Einde inhoudsopgave
Burgerlijk Wetboek Boek 7
Artikel 932 [Polis]
Geldend
Geldend vanaf 10-03-2017
- Bronpublicatie:
21-12-2016, Stb. 2017, 13 (uitgifte: 30-01-2017, kamerstukken: 34413)
- Inwerkingtreding
10-03-2017
- Bronpublicatie inwerkingtreding:
22-02-2017, Stb. 2017, 81 (uitgifte: 09-03-2017, kamerstukken/regelingnummer: -)
- Vakgebied(en)
Verzekeringsrecht / Verzekeringsovereenkomst
1.
De verzekeraar geeft zo spoedig mogelijk een akte, polis genaamd, af, waarin de overeenkomst is vastgelegd. Een polis die is opgemaakt op een wijze als bedoeld in artikel 156a lid 1 van het Wetboek van Burgerlijke Rechtsvordering moet zijn voorzien van een elektronische handtekening als bedoeld in artikel 3, onderdeel 12, van verordening (EU) nr. 910/2014 van het Europees Parlement en de Raad van 23 juli 2014 betreffende elektronische identificatie en vertrouwensdiensten voor elektronische transacties in de interne markt en tot intrekking van richtlijn 1999/93/EG (PbEU 2014, L 257).
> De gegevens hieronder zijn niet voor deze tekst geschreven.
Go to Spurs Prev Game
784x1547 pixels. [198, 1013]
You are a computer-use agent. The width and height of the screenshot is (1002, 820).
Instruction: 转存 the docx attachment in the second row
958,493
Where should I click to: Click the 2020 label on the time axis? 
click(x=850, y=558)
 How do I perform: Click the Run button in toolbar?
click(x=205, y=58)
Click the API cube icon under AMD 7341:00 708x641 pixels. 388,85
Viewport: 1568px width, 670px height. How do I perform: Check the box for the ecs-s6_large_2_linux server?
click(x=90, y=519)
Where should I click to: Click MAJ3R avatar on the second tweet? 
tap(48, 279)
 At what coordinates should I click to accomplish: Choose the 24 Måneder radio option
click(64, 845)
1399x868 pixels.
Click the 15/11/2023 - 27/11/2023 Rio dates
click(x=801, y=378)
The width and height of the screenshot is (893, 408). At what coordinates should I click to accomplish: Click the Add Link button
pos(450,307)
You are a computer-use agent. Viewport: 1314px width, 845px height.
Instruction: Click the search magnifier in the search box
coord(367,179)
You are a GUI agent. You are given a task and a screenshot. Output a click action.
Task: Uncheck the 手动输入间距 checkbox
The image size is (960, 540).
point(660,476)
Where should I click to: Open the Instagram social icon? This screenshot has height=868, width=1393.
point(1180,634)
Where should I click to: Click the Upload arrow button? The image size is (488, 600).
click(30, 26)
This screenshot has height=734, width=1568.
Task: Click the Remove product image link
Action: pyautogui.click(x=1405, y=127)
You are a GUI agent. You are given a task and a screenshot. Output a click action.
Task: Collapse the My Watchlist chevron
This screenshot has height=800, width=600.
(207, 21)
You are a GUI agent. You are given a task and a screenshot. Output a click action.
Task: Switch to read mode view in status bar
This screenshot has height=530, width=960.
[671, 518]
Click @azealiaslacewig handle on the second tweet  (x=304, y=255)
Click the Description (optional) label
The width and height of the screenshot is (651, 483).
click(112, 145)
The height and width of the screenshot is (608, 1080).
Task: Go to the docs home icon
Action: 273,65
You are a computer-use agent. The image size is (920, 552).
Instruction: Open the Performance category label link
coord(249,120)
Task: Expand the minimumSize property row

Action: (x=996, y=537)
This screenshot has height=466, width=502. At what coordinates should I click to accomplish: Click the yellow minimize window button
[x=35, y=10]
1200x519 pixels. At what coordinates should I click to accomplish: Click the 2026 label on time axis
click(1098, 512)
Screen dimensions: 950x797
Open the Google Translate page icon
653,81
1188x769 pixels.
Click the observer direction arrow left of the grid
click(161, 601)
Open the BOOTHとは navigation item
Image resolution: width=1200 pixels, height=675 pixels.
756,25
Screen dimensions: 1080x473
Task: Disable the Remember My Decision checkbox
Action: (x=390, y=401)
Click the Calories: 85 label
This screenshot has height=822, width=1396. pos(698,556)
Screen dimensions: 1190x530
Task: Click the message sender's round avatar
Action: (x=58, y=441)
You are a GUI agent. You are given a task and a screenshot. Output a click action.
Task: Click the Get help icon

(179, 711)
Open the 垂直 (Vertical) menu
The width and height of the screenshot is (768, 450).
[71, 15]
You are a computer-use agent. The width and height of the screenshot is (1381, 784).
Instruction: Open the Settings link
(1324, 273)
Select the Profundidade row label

De verzekeraar is niet verplicht een polis af te geven indien de aard van de overeenkomst afwijkend gebruik rechtvaardigt en de verzekeringnemer bij afgifte van de polis geen belang heeft.
2.
Op wijzigingen in de overeenkomst is lid 1 van overeenkomstige toepassing.
3.
Indien een door een verzekeraar afgegeven bewijsstuk verloren is gegaan, geeft hij desverlangd tegen vergoeding van de kosten een nieuw bewijsstuk af. Indien het bewijsstuk aan toonder of order is gesteld en bij een verzekering van zaken die door middel van documenten plegen te worden verhandeld, kan de verzekeraar als voorwaarde voor het doen van een uitkering aan de houder van een nieuw bewijsstuk verlangen, dat hem door de houder gedurende de tijd dat de verzekeraar tot betaling kan worden gedwongen, zekerheid wordt gesteld. Een instemming als bedoeld in artikel 156a lid 2 van het Wetboek van Burgerlijke Rechtsvordering ziet, zolang zij niet is herroepen, eveneens op een nieuw bewijsstuk als bedoeld in de eerste zin.